The Iroquoians Birch studies engaged in communal living on a grand scale, with as many as 100 people living in one longhouse. And yet, while most of us would shudder to think about living with 100 roommates, this system of living was carefully built upon ideals of balance and democracy.

In fact, around the 1500s, the Iroquoians were preyed upon by their neighbors, which forced them into even larger villages. “Rather than turning into a chiefdom,” Birch explained, “or implementing a government that involved a lot of authority, they very intentionally created power structures based on counsels and divided up the power. They were careful about not allowing power to accumulate.”

Pew Research Center (2020)

Again, the idea of interdependence resurfaced. In these Iroquoian societies, no one in the group went hungry unless everyone went hungry. Compared to a political system that appears to benefit only a small percentage of our population, these measures of fairness and equality — notably, measures that already existed hundreds of years before European settlers ever stepped foot on this land — feel like an impossible dream.

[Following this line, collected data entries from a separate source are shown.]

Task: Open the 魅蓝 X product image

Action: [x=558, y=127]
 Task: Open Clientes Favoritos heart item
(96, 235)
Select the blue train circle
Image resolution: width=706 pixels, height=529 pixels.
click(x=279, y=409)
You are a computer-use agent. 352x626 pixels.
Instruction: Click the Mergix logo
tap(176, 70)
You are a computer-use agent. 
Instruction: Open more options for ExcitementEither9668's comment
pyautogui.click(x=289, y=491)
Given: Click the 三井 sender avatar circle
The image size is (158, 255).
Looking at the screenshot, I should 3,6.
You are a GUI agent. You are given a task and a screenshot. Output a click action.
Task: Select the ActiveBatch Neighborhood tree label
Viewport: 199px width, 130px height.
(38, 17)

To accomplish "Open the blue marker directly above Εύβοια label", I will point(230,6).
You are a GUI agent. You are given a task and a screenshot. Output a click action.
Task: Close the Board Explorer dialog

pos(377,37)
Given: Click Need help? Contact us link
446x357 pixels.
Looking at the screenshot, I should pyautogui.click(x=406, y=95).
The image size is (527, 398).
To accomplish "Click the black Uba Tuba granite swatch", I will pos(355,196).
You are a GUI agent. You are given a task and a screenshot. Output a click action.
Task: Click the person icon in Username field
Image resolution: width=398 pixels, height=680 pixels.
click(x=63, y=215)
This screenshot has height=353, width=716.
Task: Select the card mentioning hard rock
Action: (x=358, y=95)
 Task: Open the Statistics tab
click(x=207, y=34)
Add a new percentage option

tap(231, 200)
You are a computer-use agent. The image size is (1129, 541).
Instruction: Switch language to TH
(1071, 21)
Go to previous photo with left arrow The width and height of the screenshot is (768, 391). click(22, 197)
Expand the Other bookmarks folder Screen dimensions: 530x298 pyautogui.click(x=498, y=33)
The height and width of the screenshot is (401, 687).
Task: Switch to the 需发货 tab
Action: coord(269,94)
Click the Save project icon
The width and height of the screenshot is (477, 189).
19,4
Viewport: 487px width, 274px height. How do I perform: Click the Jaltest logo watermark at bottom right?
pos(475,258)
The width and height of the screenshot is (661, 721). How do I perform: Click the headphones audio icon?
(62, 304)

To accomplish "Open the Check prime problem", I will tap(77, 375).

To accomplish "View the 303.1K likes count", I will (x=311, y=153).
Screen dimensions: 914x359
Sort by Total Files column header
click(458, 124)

We can’t treat everyone with the same level of care. There isn’t enough to go around. Someone will always inevitably suffer.

With reasoning like that, it’s no wonder that our communities are crumbling.

“Both young people and older, liberal-minded people have grown frustrated with the system,” Birch said. “It’s like, ‘All right, if I can’t change the government to be more in line with my values, then I’m just going to walk away. I’m going to try to control the one little corner of my life that I can.’”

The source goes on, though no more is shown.